Copy out the items from the line with "Given: Click the 'Rated input power' label" through the end of the items, reproducing each line verbatim.
Start
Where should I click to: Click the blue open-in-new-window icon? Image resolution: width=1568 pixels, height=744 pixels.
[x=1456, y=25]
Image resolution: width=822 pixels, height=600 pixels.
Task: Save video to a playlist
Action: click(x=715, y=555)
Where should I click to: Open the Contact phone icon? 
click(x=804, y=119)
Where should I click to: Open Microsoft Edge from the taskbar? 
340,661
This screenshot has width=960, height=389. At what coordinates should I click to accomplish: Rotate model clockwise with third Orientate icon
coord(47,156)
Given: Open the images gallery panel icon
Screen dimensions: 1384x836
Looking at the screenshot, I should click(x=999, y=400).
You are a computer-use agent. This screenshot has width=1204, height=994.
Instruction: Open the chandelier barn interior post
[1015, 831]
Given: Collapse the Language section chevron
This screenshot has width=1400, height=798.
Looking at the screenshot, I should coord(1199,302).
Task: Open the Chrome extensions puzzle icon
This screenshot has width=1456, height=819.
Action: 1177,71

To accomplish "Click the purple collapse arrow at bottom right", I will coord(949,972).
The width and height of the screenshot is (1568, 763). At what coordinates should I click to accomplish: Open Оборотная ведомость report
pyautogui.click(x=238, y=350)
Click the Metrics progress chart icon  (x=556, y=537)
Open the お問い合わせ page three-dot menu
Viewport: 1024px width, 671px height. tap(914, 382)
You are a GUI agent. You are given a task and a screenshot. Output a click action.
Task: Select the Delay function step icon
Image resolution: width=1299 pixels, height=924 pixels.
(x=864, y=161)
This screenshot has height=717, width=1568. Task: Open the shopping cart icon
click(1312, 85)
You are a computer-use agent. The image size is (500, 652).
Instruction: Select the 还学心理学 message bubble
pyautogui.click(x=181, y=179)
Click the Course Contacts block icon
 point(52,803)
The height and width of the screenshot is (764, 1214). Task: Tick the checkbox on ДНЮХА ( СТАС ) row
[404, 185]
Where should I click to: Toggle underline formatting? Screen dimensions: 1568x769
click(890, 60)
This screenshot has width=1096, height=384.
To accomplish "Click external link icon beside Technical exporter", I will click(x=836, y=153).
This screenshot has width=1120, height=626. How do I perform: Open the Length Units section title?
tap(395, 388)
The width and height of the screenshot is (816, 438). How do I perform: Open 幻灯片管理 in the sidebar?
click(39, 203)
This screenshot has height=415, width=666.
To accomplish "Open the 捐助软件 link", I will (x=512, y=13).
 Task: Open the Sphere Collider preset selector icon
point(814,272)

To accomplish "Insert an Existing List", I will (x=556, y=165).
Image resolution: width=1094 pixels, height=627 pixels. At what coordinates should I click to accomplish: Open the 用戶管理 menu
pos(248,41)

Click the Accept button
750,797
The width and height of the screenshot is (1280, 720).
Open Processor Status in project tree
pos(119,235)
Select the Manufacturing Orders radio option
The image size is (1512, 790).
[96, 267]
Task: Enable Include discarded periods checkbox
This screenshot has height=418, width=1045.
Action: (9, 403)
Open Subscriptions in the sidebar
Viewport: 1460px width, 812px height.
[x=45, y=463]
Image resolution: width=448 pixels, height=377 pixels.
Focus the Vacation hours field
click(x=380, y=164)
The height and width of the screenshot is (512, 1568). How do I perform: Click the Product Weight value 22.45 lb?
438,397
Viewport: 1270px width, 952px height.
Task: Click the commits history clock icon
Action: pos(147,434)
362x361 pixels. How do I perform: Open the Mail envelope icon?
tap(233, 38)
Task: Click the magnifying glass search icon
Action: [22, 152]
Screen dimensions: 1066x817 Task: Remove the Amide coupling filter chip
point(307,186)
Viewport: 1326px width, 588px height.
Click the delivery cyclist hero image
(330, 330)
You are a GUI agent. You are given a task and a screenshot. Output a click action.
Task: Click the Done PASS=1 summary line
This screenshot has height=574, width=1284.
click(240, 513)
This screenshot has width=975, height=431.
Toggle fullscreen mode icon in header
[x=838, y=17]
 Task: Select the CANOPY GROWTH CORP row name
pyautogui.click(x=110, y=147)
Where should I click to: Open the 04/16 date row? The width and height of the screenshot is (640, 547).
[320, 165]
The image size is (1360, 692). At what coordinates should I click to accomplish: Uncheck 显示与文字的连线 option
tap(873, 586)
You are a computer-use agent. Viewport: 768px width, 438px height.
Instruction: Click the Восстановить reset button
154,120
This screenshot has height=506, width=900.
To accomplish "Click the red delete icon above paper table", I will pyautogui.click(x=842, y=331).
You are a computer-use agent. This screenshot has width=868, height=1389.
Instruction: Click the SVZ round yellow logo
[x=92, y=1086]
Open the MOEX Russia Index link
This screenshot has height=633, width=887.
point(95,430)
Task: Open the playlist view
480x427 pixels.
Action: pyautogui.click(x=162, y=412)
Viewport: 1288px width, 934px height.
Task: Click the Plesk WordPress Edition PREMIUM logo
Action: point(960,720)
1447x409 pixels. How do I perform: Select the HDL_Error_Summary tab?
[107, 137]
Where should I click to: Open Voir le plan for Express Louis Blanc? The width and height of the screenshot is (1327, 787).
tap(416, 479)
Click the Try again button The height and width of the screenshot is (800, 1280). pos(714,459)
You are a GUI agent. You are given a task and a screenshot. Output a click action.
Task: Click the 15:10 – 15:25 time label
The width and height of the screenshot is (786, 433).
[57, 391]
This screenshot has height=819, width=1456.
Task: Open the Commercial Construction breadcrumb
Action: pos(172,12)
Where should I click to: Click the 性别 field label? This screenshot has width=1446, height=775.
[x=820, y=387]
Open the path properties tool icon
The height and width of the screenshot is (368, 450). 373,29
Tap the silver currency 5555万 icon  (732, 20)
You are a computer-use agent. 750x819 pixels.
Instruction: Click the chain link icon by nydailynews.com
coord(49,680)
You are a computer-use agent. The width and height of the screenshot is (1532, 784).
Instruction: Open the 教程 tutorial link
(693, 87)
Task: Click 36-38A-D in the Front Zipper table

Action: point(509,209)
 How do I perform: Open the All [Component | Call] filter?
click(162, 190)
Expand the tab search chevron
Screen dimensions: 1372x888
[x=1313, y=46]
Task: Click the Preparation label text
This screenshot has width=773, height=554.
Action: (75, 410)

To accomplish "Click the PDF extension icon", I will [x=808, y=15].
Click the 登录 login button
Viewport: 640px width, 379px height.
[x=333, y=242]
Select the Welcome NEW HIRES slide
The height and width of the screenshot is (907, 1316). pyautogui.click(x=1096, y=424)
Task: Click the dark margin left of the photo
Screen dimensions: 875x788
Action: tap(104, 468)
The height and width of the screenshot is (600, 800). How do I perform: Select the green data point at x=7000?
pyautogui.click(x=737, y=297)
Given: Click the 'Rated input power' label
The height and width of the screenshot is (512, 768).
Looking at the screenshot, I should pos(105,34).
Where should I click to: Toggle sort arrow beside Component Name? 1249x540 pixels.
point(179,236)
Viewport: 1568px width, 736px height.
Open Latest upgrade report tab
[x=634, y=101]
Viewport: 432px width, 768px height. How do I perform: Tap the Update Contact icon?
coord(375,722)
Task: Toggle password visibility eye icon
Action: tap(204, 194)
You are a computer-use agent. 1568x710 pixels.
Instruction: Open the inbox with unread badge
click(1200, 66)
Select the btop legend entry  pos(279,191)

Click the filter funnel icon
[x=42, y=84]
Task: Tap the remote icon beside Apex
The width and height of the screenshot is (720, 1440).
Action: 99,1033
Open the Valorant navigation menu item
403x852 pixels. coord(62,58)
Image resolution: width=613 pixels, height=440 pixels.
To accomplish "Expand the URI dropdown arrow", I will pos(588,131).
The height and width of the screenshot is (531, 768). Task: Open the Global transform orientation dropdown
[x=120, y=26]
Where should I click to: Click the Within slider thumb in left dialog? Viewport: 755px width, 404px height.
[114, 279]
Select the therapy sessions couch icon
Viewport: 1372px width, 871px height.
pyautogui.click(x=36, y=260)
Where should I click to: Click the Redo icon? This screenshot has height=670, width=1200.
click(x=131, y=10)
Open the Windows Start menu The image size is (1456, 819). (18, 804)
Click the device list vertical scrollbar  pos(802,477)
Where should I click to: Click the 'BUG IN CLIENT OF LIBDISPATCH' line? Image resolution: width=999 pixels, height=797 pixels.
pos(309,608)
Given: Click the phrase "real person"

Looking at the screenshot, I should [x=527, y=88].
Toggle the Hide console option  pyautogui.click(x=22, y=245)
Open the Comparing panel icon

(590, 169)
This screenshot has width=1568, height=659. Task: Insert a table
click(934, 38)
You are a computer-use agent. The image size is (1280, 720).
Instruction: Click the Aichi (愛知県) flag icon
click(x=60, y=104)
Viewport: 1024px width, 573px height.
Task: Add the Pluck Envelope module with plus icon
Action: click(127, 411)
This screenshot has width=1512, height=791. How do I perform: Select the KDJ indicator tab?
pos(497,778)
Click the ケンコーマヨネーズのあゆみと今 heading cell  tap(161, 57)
End
> _THE ANSWER_
Given: Click the 'Rated input power' label
The height and width of the screenshot is (512, 768).
Looking at the screenshot, I should pos(105,34).
Where should I click to: Toggle sort arrow beside Component Name? 1249x540 pixels.
point(179,236)
Viewport: 1568px width, 736px height.
Open Latest upgrade report tab
[x=634, y=101]
Viewport: 432px width, 768px height. How do I perform: Tap the Update Contact icon?
coord(375,722)
Task: Toggle password visibility eye icon
Action: tap(204, 194)
You are a computer-use agent. 1568x710 pixels.
Instruction: Open the inbox with unread badge
click(1200, 66)
Select the btop legend entry  pos(279,191)

Click the filter funnel icon
[x=42, y=84]
Task: Tap the remote icon beside Apex
The width and height of the screenshot is (720, 1440).
Action: 99,1033
Open the Valorant navigation menu item
403x852 pixels. coord(62,58)
Image resolution: width=613 pixels, height=440 pixels.
To accomplish "Expand the URI dropdown arrow", I will pos(588,131).
The height and width of the screenshot is (531, 768). Task: Open the Global transform orientation dropdown
[x=120, y=26]
Where should I click to: Click the Within slider thumb in left dialog? Viewport: 755px width, 404px height.
[114, 279]
Select the therapy sessions couch icon
Viewport: 1372px width, 871px height.
pyautogui.click(x=36, y=260)
Where should I click to: Click the Redo icon? This screenshot has height=670, width=1200.
click(x=131, y=10)
Open the Windows Start menu The image size is (1456, 819). (18, 804)
Click the device list vertical scrollbar  pos(802,477)
Where should I click to: Click the 'BUG IN CLIENT OF LIBDISPATCH' line? Image resolution: width=999 pixels, height=797 pixels.
pos(309,608)
Given: Click the phrase "real person"

Looking at the screenshot, I should [x=527, y=88].
Toggle the Hide console option  pyautogui.click(x=22, y=245)
Open the Comparing panel icon

(590, 169)
This screenshot has width=1568, height=659. Task: Insert a table
click(934, 38)
You are a computer-use agent. The image size is (1280, 720).
Instruction: Click the Aichi (愛知県) flag icon
click(x=60, y=104)
Viewport: 1024px width, 573px height.
Task: Add the Pluck Envelope module with plus icon
Action: click(127, 411)
This screenshot has width=1512, height=791. How do I perform: Select the KDJ indicator tab?
pos(497,778)
Click the ケンコーマヨネーズのあゆみと今 heading cell  tap(161, 57)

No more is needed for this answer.